C’era anche Bill Clinton a Pristina, capitale del Kosovo, insieme all’ex segretario di Stato Madeleine Albright e al comandante NATO di allora Wesley Clark, lo scorso 12 giugno, per i 20 anni della missione Kosovo Force KFOR. Clinton, per i kosovari, è un po’ “l’uomo della provvidenza”, insieme all’inglese Tony Blair, dopo che la Nato nel 1999 decise di bombardare Pristina e Belgrado, per mettere fine alle violenze tra le forze serbe di Slobodan Milosevic e l'esercito di liberazione del Kosovo UCK.
Partecipò anche l’Italia, presidente del Consiglio era Massimo D’Alema. Per capire l’importanza dei due ex capi di Stato qui in Kosovo, basti pensare che a Pristina ci sono una via Bill Clinton che incrocia una via Tony Blair.
Non è così per i serbi, che hanno definito l’evento commemorativo “un cinico ballo di vampiri di coloro che hanno bombardato illegalmente la Serbia 20 anni fa”. Il problema odierno del Kosovo (ex provincia autonoma della Serbia durante la Jugoslavia del padre-padrone Josip Broz Tito), si può capire anche dai due atteggiamenti differenti dei politici.
Quella del Kosovo è una situazione complessa, più di quel che potrebbe apparire a una prima lettura. In certe situazioni ci vuole sempre molto tempo ma, sarà per il territorio non troppo esteso o perché l’Alleanza Atlantica si è mossa in tempo, la missione KFOR sta dando i suoi frutti.
==================================================
> _CONSEGNA_:
Stabilisci se ciascuna delle affermazioni seguenti concorda con il testo sul Kosovo. Per ognuna rispondi sì o no e riporta tra virgolette le parole del testo che lo decidono.
1. Bill Clinton era a Pristina per i 20 anni della missione KFOR insieme a Madeleine Albright e a Wesley Clark.
2. L'Italia non prese parte all'intervento della NATO del 1999.
3. A Pristina una via intitolata a Bill Clinton incrocia una via intitolata a Tony Blair.

[Record di un set di dati]
==================================================
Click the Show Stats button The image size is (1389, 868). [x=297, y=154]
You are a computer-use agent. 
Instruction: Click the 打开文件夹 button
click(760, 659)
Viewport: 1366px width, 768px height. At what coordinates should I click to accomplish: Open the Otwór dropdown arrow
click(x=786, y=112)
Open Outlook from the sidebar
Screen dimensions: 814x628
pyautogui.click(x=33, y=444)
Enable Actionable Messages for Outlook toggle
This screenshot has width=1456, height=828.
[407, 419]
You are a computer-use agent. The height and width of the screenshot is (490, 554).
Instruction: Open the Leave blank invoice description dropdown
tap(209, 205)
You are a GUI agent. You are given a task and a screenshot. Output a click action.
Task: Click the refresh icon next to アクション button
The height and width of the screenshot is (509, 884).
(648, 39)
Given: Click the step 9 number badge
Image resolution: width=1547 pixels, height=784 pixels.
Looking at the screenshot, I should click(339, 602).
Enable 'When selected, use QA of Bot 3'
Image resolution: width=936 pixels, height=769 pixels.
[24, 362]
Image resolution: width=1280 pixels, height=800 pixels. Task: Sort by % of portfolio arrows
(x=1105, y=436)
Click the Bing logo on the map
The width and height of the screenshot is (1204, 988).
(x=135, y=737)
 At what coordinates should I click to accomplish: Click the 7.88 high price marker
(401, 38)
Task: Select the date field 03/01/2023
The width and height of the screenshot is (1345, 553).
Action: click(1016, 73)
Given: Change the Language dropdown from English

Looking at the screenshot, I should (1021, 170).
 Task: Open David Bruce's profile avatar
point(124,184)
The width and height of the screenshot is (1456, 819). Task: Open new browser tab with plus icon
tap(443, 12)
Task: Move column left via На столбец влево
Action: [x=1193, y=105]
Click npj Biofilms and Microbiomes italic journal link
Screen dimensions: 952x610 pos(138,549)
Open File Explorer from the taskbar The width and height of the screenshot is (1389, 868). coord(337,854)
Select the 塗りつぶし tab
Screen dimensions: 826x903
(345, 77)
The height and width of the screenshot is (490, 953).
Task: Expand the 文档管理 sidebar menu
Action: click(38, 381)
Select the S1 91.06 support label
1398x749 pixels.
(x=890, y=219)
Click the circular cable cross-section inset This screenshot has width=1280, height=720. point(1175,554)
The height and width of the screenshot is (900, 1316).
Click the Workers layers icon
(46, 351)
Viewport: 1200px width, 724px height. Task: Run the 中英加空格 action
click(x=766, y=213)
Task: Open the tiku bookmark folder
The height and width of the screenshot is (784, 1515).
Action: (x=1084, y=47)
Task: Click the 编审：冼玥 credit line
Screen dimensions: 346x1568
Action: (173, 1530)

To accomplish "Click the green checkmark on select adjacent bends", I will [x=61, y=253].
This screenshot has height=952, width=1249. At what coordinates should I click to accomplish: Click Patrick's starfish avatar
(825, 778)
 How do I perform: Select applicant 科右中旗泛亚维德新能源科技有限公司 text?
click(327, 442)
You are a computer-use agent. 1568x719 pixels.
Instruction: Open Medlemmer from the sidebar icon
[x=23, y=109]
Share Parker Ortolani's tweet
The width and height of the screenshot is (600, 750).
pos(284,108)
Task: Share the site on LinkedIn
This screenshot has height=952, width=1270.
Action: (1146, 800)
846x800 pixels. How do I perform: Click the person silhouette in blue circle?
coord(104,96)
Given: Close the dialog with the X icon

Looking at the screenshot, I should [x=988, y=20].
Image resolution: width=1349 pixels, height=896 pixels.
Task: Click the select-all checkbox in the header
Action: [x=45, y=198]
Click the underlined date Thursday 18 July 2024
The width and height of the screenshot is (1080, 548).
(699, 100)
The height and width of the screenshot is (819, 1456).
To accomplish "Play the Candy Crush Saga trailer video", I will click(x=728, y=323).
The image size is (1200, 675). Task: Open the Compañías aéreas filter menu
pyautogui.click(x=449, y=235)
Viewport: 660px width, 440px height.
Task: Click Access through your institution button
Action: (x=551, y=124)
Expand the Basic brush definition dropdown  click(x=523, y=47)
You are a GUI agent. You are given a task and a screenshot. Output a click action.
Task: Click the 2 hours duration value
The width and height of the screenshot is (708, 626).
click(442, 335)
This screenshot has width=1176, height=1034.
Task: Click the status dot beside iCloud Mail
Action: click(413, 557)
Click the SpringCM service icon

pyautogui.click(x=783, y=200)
==================================================
> _RISPOSTA_:
1. Sì: «insieme all’ex segretario di Stato Madeleine Albright e al comandante NATO di allora Wesley Clark, lo scorso 12 giugno, per i 20 anni della missione Kosovo Force KFOR».
2. No: «Partecipò anche l’Italia».
3. Sì: «a Pristina ci sono una via Bill Clinton che incrocia una via Tony Blair».